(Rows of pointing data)
— Start —
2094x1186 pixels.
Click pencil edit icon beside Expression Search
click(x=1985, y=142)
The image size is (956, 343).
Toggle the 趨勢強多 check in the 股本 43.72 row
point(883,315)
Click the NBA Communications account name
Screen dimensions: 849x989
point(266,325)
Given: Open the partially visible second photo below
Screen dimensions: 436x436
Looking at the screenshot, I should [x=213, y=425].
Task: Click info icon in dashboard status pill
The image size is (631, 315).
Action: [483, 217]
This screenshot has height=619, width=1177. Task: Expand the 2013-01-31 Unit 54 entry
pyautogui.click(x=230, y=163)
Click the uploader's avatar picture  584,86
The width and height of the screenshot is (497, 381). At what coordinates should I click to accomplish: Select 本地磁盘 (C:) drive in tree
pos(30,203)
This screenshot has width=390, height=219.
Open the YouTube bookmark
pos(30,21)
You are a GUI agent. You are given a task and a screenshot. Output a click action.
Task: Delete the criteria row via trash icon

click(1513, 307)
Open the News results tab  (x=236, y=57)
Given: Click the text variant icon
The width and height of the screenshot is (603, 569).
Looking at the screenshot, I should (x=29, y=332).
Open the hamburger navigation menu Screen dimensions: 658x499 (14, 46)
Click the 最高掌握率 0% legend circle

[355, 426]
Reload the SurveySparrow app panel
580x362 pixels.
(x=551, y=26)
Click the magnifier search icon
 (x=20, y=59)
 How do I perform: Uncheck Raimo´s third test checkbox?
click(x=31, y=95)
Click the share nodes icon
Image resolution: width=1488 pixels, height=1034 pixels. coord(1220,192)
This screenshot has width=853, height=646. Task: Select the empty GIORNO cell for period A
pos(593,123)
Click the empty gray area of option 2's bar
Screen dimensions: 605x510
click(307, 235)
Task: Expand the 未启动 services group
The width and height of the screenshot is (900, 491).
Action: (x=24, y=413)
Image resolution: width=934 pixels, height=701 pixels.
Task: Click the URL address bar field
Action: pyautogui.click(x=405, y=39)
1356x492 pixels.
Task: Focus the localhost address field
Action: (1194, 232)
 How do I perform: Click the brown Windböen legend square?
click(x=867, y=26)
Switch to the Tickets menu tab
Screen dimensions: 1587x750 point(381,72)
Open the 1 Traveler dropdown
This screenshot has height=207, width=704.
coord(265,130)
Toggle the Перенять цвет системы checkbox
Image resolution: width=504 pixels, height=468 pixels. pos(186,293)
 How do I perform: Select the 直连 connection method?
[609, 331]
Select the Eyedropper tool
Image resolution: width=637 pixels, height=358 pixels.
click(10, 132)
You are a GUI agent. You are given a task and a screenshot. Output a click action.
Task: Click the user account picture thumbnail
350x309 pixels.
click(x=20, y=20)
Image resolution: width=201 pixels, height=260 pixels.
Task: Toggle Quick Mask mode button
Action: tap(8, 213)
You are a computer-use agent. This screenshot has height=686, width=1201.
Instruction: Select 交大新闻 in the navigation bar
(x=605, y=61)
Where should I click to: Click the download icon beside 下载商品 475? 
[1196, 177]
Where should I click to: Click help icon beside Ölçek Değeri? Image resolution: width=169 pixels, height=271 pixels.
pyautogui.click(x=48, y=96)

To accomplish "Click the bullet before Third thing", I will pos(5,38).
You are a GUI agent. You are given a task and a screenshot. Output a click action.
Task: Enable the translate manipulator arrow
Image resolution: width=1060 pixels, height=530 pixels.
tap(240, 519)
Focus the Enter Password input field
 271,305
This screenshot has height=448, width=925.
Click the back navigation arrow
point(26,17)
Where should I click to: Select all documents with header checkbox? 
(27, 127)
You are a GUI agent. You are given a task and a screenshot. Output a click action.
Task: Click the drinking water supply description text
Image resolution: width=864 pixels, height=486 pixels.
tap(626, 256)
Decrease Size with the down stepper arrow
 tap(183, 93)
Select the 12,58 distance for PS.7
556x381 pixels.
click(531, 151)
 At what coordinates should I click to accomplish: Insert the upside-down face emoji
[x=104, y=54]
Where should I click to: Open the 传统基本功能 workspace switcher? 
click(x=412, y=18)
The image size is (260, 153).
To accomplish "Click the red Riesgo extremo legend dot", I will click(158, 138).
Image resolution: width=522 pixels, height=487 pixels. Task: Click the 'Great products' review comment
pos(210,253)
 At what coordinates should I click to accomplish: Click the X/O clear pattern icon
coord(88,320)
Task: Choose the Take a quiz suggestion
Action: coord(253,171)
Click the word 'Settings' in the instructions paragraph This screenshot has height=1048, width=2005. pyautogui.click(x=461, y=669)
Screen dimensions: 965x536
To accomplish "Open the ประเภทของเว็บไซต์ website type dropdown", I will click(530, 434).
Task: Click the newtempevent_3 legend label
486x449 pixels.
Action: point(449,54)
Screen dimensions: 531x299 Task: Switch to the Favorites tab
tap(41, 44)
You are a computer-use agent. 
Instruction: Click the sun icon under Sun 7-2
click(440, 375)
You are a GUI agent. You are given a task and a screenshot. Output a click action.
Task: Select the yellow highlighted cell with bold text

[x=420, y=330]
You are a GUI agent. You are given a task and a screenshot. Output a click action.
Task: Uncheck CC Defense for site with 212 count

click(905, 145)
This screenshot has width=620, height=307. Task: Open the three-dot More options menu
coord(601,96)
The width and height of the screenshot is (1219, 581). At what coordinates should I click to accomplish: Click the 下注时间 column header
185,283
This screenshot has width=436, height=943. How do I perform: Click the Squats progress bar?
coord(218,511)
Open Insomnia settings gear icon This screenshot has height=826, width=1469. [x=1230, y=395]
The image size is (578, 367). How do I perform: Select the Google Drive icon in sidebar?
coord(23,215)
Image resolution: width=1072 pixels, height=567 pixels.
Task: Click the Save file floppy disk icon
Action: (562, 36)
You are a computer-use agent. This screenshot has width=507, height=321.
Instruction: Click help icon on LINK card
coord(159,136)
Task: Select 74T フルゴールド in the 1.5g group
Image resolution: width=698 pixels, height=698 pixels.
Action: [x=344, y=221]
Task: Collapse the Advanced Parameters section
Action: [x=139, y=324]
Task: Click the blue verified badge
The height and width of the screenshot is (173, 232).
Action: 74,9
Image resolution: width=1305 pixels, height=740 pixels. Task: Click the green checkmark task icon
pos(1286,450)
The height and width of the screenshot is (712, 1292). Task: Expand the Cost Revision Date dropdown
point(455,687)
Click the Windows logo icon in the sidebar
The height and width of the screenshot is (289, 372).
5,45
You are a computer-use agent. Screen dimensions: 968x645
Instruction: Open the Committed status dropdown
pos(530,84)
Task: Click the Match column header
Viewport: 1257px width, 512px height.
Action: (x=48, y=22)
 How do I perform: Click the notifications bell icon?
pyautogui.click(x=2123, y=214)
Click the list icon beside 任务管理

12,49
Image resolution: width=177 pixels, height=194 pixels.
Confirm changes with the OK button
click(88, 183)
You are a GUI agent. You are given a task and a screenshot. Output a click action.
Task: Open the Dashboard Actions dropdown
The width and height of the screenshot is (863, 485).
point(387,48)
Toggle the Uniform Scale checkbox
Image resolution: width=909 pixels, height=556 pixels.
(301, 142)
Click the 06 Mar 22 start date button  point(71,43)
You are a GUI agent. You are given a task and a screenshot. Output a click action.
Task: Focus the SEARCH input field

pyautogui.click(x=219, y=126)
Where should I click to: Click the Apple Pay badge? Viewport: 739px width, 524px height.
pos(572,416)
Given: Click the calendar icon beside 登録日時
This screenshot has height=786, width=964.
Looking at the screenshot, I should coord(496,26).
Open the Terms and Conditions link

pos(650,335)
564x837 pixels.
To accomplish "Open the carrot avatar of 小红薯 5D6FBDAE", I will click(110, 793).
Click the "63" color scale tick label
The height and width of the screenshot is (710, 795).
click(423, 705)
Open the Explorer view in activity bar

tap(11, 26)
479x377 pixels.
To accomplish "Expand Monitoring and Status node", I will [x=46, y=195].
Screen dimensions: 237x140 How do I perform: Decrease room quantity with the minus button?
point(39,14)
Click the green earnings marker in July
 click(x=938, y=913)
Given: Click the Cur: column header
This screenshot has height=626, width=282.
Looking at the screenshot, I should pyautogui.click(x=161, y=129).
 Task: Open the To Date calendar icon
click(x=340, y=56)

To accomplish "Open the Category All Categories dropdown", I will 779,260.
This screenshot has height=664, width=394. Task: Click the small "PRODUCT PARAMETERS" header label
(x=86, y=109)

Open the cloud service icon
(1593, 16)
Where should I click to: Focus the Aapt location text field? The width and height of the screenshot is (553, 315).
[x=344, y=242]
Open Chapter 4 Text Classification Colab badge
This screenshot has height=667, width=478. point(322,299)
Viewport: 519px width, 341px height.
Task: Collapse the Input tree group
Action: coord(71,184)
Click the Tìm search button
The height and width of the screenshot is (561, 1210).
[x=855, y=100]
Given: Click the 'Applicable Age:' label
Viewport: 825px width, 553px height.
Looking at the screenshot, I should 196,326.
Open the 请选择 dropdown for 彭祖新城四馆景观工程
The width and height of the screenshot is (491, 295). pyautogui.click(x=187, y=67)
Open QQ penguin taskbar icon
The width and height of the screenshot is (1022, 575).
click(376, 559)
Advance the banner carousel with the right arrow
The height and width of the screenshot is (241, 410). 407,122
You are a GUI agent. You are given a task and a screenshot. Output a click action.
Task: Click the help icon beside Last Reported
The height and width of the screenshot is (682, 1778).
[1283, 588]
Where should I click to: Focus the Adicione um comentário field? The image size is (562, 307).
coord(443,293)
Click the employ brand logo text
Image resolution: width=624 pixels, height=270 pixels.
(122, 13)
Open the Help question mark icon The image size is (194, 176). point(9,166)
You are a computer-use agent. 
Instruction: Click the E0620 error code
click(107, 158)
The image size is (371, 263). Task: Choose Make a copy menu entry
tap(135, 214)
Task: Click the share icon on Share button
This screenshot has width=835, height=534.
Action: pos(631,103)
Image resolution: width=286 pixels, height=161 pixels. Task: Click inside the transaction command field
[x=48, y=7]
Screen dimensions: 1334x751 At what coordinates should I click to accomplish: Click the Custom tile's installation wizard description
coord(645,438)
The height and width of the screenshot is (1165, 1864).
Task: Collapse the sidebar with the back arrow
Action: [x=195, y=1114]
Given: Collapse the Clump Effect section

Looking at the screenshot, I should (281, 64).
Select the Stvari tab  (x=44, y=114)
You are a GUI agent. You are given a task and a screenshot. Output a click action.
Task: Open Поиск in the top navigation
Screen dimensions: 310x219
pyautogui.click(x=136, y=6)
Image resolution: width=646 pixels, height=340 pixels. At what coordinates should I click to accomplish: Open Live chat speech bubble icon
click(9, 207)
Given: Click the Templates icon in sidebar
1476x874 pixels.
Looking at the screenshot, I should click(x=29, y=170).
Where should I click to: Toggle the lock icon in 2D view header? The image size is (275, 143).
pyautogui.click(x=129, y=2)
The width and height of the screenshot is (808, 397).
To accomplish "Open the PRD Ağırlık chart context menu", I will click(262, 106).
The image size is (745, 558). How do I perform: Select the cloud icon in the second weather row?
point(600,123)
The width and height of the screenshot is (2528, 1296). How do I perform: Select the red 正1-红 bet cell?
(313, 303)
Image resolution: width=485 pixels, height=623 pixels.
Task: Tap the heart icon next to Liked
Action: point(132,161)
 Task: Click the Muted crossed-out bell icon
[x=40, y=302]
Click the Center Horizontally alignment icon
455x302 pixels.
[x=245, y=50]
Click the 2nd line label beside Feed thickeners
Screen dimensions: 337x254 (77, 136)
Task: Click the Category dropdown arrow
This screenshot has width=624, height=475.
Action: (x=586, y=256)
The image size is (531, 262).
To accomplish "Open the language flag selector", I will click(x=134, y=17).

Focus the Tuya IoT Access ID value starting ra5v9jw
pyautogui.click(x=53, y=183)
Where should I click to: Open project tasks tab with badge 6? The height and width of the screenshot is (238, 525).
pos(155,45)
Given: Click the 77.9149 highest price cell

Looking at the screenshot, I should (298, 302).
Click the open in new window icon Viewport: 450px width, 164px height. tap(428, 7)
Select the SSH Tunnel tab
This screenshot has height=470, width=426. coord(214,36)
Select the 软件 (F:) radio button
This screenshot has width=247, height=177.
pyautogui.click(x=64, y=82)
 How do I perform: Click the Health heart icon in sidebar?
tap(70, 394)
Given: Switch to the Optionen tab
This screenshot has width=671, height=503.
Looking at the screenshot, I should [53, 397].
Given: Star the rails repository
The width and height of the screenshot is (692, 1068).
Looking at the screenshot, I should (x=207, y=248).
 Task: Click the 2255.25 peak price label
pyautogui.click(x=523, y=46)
— End —
Exercise task
Repeat the listing word for word, from its first line up to and including the line that contains "point(266,325)".

The solution
2094x1186 pixels.
Click pencil edit icon beside Expression Search
click(x=1985, y=142)
The image size is (956, 343).
Toggle the 趨勢強多 check in the 股本 43.72 row
point(883,315)
Click the NBA Communications account name
Screen dimensions: 849x989
point(266,325)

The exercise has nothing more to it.